Unnamed party officials supporting the reformers told "Koha Jone" that they intend to change the platform and leadership of the party by winning grassroots support from among the rank and file. A quarter of all Democratic Party members or a quarter of the members of the party's National Council must request a party congress, and the reformers are already hard at work collecting signatures from local party members. The reformers have also held frequent meetings with former party members who quit the party earlier as Berisha grew more authoritarian.

Since 1992, when the Democrats won parliamentary and presidential elections and put an end to the rule of the former Communists, the Democratic Party has lost many of its co-founders and prominent leaders. Some of them founded a smaller, liberal-oriented, center-right party, the Democratic Alliance, which is now in the Socialist-dominated coalition government. Others, like the young and energetic former party leader Eduard Selami, have withdrawn from politics for the time being.

Selami has warned that the Democrats will isolate themselves if the party fails to reform from within. One of the eight reformers -- legislator and former foreign relations secretary Eduard Demi -- takes a similar view. He told the "Albanian Daily News" that the party is losing popular support and must change if it is to regain credibility. The party is suffering from, in Demi's words, a "veil of ridicule that covers [it] in the eyes of the international community." He was referring to international criticism of the party for its repeated parliamentary boycotts and obstructionism.

The conflict between the reformers and Berisha supporters became public when the reformers refused to boycott a parliamentary session early this month. At the session, the cabinet of newly appointed Prime Minister Ilir Meta faced a vote of confidence. The attendance by the reformers was a bold move. If they do not win sufficient support within the party, they face the same fate as past Berisha challengers.

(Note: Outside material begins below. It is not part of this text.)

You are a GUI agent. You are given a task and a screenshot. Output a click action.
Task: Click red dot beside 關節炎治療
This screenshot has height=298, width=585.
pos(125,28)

A Berisha spokesman said the party leadership will prevent those deputies who attended the recent parliamentary session from running as Democrats in the next elections (in 2001). He added that the eight "have excluded themselves by disobeying the leadership's orders [and by] caring only for their own interests." Demi, however, countered that the party may expel only members who break with the party's political principles, which the eight did not do. He added that the harsh reaction from the party leadership "is emotional, and it comes out of desperation."

Another supporter of the reformers, Tirana's Mayor Albert Brojka, recently told an Austrian paper ("Die Presse") that Berisha and Socialist Party leader Fatos Nano are responsible for the polarization of Albanian political life. Brojka said that both of Albania's major political leaders have a "communist mentality." The time has come, he said, for younger people to come to the fore.

(Fabian Schmidt is a research analyst for the former Yugoslavia and Albania at the Suedost Institut in Munich.)